TASK TO COMPLETE:
Go through the records and transcribe them exactly, passing over any picture.

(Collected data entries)
---

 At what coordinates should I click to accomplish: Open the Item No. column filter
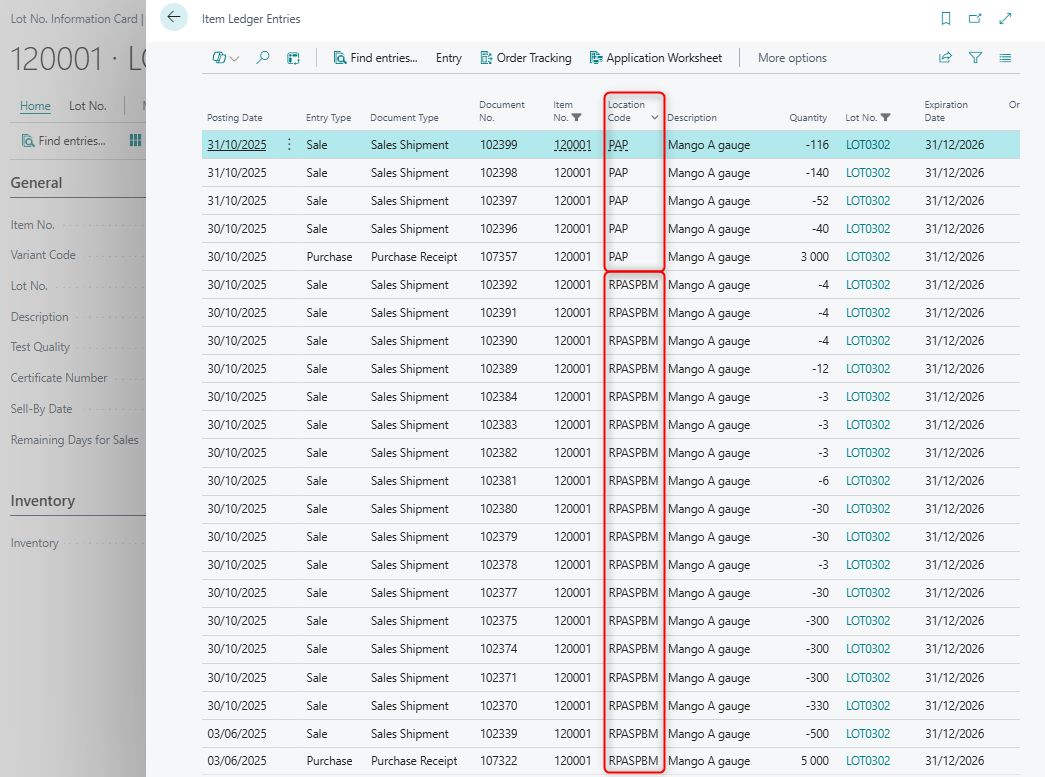pos(576,117)
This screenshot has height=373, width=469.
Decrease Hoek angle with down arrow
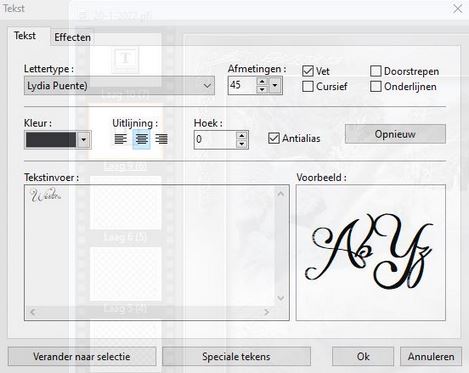tap(242, 144)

---

SOLUTION TO THIS EXERCISE:
 At what coordinates should I click to accomplish: Open the Item No. column filter
pos(576,117)
This screenshot has height=373, width=469.
Decrease Hoek angle with down arrow
tap(242, 144)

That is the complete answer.